というのは以前このコラムに書きましたが風邪の根本的治療法はない!のです、
かえってインフルエンザの患者さんに囲まれてホントにインフルエンザにかかってしまうことになりかねません。

 このことに関連して、この正月にカナダ在住の親しい知人からたいへん興味深いmailをいただきました。
彼女はちょうど1年前に国際結婚してカナダはバンクーバーに移り住んでいます。
高熱が5日間もつづき市販薬をのんでも改善せず、インフルエンザかも?ということで病院にいったものの、検査も熱さえも測定してもらえず、薬も処方されなかった、とのことでした。
 また彼女の友人もインフルエンザで受診したところ、若い人なので薬は不要といわれたそうです。
この時ばかりはきっとカナダの医師を呪い、近江先生を恋しく思ったことでしょう。
 しかし、いわゆる風邪はもちろん、インフルエンザも、マイコプラズマでさえ、多くの健康な成人では自然になおってしまうものです。自分自身の免疫の力でやがて克服されていくわけで、それを待つというのはきわめて合理的な対応です。医療費の節減にもなりますしね。

 ただ日本の多くのクリニックなら、インフルエンザの簡易検査をおこない陽性ならなるべくはやく抗インフルエンザ薬を投与することでしょう。そのほうが治りがはやいし、いたずらに苦しめたくはありません。
 日本中の医師が皆、同じ考えで対応するわけではありませんが、日本は先進国のなかでも、最も受診しやすいといわれています。

 その一方で軽症者であふれかえる大病院、という評判もたっています。
さすがにこれではマズイということで最近はなるべく軽症者は診療所へ、という傾向になっています。
 ではインフルエンザはどう考えるべきでしょう?
インフルエンザを単なる風邪と考えてはいけません。伝染力はたいへん強いし、乳幼児、高齢者では肺炎や脳炎の合併症もありえます。学校やお勤めも休まねばなりませんので社会的影響も大きい。 ですから、もちろん侮ってはいけません。

 しかし、もともと健康な人がインフルエンザに罹患したからといってほとんど、慌てる必要はないといえます。こどもだって、ぐったりしていなければ急いで時間外救急を訪れる必要はまずないのです。
 大崎市ではこの10月から夜間救急輪番制が午後10時までになりました。
その影響もあって、最近市民病院の救急センターを受診される患者さんが増えてきています。

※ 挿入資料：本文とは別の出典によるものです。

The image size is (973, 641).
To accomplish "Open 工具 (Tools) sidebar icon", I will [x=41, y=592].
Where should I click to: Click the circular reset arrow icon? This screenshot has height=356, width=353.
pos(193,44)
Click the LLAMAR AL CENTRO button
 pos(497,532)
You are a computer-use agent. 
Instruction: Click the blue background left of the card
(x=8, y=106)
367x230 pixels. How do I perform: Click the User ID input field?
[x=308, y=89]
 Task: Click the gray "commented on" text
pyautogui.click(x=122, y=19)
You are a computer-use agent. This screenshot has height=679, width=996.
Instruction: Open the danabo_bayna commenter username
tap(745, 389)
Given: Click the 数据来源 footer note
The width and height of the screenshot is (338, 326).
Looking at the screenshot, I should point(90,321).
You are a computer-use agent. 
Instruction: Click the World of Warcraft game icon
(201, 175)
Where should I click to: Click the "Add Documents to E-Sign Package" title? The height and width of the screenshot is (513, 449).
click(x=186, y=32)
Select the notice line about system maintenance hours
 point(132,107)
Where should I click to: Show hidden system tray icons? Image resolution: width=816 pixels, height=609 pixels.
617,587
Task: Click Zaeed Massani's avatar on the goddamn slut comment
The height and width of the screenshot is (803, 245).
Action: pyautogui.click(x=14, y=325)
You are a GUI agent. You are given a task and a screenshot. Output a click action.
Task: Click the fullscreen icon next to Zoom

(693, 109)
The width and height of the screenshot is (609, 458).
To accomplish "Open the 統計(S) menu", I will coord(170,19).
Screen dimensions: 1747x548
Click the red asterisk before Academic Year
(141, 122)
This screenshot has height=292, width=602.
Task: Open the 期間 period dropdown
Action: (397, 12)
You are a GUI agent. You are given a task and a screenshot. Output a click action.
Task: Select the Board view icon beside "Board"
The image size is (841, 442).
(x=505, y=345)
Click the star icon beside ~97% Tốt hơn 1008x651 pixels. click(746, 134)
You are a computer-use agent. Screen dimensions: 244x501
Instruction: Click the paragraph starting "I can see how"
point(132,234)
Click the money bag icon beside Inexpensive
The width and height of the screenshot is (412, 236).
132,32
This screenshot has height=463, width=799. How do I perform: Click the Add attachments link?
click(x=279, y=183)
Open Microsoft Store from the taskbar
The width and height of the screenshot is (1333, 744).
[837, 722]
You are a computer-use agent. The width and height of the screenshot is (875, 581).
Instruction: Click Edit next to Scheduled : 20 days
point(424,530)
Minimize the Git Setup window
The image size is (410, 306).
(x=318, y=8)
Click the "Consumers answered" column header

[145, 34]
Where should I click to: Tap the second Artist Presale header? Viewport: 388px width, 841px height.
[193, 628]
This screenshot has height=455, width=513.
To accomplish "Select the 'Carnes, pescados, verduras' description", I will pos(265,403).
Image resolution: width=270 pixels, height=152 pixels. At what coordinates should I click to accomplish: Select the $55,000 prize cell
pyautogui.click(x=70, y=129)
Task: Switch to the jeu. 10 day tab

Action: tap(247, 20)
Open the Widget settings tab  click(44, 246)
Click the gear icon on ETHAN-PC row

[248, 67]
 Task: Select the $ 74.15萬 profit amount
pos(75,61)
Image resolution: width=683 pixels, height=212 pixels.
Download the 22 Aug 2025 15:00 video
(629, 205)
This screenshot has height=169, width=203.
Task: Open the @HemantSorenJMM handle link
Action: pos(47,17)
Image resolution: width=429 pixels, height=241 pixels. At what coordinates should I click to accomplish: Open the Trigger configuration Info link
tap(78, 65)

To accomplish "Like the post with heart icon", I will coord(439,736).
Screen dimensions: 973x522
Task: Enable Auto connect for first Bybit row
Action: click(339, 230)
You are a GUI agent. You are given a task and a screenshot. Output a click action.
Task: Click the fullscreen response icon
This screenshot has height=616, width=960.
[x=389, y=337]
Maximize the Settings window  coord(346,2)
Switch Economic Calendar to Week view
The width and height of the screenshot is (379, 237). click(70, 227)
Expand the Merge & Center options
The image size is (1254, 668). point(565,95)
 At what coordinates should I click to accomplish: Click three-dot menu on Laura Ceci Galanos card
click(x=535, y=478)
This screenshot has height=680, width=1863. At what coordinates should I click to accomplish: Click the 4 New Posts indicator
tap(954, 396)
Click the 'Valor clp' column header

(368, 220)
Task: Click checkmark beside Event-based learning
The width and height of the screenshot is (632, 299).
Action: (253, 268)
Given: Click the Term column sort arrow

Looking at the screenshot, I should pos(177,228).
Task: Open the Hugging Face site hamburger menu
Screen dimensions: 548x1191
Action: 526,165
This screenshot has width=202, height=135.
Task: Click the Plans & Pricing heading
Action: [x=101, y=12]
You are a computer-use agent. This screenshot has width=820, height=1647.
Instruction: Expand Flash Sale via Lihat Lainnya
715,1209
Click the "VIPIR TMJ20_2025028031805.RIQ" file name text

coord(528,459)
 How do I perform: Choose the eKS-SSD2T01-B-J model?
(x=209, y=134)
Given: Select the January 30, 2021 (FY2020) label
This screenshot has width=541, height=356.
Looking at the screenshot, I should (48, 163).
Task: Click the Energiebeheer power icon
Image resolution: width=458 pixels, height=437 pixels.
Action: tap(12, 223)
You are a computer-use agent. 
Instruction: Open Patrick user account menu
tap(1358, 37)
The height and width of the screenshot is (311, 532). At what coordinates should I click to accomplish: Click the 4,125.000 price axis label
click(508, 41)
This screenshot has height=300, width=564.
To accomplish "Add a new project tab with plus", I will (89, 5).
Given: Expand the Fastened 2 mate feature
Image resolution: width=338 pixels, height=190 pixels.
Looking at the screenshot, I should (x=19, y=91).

 もちろん、乳幼児で症状がなんか変?反応が鈍い、ケイレンしている、これは我慢してはいけません。ただ熱発してインフルエンザが心配だ!というのなら明朝かかりつけを受診してもまずは大丈夫です。まず慌てないで、できるだけ、冷静に観察する態度が、これから医療冬の時代をのりきるには、患者さんやご家族の求められるのでしょうね。